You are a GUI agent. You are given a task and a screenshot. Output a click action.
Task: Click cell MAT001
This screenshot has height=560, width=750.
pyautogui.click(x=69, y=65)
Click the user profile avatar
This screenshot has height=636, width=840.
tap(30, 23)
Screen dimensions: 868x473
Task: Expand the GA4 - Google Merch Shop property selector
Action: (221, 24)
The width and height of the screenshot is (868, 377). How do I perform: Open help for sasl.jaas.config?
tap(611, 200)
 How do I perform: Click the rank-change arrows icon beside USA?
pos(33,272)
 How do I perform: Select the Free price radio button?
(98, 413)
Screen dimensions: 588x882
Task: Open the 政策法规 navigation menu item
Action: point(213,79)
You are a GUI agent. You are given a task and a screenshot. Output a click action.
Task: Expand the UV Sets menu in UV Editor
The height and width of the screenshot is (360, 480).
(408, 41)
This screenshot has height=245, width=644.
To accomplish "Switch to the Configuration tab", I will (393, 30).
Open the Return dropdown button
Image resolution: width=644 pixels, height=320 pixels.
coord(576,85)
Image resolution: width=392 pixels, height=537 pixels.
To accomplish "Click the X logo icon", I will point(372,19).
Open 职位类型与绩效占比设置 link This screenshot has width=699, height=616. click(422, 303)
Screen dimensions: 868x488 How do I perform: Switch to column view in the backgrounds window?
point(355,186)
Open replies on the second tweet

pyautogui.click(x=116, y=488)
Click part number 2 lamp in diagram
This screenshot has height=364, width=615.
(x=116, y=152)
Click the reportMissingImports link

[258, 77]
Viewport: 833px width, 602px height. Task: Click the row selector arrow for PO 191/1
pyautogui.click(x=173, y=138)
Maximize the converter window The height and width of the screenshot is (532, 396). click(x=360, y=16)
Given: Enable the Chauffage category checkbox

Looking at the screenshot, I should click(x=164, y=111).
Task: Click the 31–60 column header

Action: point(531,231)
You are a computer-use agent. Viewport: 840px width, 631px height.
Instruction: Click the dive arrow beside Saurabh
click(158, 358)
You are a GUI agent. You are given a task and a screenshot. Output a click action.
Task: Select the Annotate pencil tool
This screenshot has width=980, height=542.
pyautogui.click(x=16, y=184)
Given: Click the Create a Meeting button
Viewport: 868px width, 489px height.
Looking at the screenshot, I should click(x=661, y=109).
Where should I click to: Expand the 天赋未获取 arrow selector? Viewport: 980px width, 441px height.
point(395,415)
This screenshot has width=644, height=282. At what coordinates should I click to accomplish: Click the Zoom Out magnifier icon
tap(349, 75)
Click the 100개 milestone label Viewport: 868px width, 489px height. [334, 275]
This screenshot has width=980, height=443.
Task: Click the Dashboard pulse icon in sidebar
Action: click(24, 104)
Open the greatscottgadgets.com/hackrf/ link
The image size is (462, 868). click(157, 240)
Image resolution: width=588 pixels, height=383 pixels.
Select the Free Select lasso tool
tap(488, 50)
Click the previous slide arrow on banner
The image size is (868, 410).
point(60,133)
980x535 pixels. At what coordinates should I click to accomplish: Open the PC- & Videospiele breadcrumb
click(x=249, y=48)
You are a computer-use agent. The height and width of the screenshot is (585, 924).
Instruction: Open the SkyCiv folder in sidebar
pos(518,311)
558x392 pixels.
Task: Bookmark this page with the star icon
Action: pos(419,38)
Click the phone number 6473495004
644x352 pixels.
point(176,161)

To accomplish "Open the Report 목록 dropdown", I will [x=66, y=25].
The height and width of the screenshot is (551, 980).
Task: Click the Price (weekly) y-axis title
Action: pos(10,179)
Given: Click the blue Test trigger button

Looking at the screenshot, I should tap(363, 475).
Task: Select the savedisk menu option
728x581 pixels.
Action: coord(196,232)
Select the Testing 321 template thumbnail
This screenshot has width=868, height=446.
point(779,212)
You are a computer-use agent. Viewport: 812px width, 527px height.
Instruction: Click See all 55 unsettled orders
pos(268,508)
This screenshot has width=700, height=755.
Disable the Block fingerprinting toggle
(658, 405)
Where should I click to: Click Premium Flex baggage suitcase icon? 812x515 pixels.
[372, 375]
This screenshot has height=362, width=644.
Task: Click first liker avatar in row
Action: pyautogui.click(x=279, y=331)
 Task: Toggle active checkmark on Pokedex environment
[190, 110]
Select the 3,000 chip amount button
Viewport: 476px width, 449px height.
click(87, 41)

|---|

## Work instructions
Each entry needs to be copied out exactly as written.

## Expected answer
You are a GUI agent. You are given a task and a screenshot. Output a click action.
Task: Click cell MAT001
This screenshot has height=560, width=750.
pyautogui.click(x=69, y=65)
Click the user profile avatar
This screenshot has height=636, width=840.
tap(30, 23)
Screen dimensions: 868x473
Task: Expand the GA4 - Google Merch Shop property selector
Action: (221, 24)
The width and height of the screenshot is (868, 377). How do I perform: Open help for sasl.jaas.config?
tap(611, 200)
 How do I perform: Click the rank-change arrows icon beside USA?
pos(33,272)
 How do I perform: Select the Free price radio button?
(98, 413)
Screen dimensions: 588x882
Task: Open the 政策法规 navigation menu item
Action: point(213,79)
You are a GUI agent. You are given a task and a screenshot. Output a click action.
Task: Expand the UV Sets menu in UV Editor
The height and width of the screenshot is (360, 480).
(408, 41)
This screenshot has height=245, width=644.
To accomplish "Switch to the Configuration tab", I will (393, 30).
Open the Return dropdown button
Image resolution: width=644 pixels, height=320 pixels.
coord(576,85)
Image resolution: width=392 pixels, height=537 pixels.
To accomplish "Click the X logo icon", I will point(372,19).
Open 职位类型与绩效占比设置 link This screenshot has width=699, height=616. click(422, 303)
Screen dimensions: 868x488 How do I perform: Switch to column view in the backgrounds window?
point(355,186)
Open replies on the second tweet

pyautogui.click(x=116, y=488)
Click part number 2 lamp in diagram
This screenshot has height=364, width=615.
(x=116, y=152)
Click the reportMissingImports link

[258, 77]
Viewport: 833px width, 602px height. Task: Click the row selector arrow for PO 191/1
pyautogui.click(x=173, y=138)
Maximize the converter window The height and width of the screenshot is (532, 396). click(x=360, y=16)
Given: Enable the Chauffage category checkbox

Looking at the screenshot, I should click(x=164, y=111).
Task: Click the 31–60 column header

Action: point(531,231)
You are a computer-use agent. Viewport: 840px width, 631px height.
Instruction: Click the dive arrow beside Saurabh
click(158, 358)
You are a GUI agent. You are given a task and a screenshot. Output a click action.
Task: Select the Annotate pencil tool
This screenshot has width=980, height=542.
pyautogui.click(x=16, y=184)
Given: Click the Create a Meeting button
Viewport: 868px width, 489px height.
Looking at the screenshot, I should click(x=661, y=109).
Where should I click to: Expand the 天赋未获取 arrow selector? Viewport: 980px width, 441px height.
point(395,415)
This screenshot has width=644, height=282. At what coordinates should I click to accomplish: Click the Zoom Out magnifier icon
tap(349, 75)
Click the 100개 milestone label Viewport: 868px width, 489px height. [334, 275]
This screenshot has width=980, height=443.
Task: Click the Dashboard pulse icon in sidebar
Action: click(24, 104)
Open the greatscottgadgets.com/hackrf/ link
The image size is (462, 868). click(157, 240)
Image resolution: width=588 pixels, height=383 pixels.
Select the Free Select lasso tool
tap(488, 50)
Click the previous slide arrow on banner
The image size is (868, 410).
point(60,133)
980x535 pixels. At what coordinates should I click to accomplish: Open the PC- & Videospiele breadcrumb
click(x=249, y=48)
You are a computer-use agent. The height and width of the screenshot is (585, 924).
Instruction: Open the SkyCiv folder in sidebar
pos(518,311)
558x392 pixels.
Task: Bookmark this page with the star icon
Action: pos(419,38)
Click the phone number 6473495004
644x352 pixels.
point(176,161)

To accomplish "Open the Report 목록 dropdown", I will [x=66, y=25].
The height and width of the screenshot is (551, 980).
Task: Click the Price (weekly) y-axis title
Action: pos(10,179)
Given: Click the blue Test trigger button

Looking at the screenshot, I should tap(363, 475).
Task: Select the savedisk menu option
728x581 pixels.
Action: coord(196,232)
Select the Testing 321 template thumbnail
This screenshot has width=868, height=446.
point(779,212)
You are a computer-use agent. Viewport: 812px width, 527px height.
Instruction: Click See all 55 unsettled orders
pos(268,508)
This screenshot has width=700, height=755.
Disable the Block fingerprinting toggle
(658, 405)
Where should I click to: Click Premium Flex baggage suitcase icon? 812x515 pixels.
[372, 375]
This screenshot has height=362, width=644.
Task: Click first liker avatar in row
Action: pyautogui.click(x=279, y=331)
 Task: Toggle active checkmark on Pokedex environment
[190, 110]
Select the 3,000 chip amount button
Viewport: 476px width, 449px height.
click(87, 41)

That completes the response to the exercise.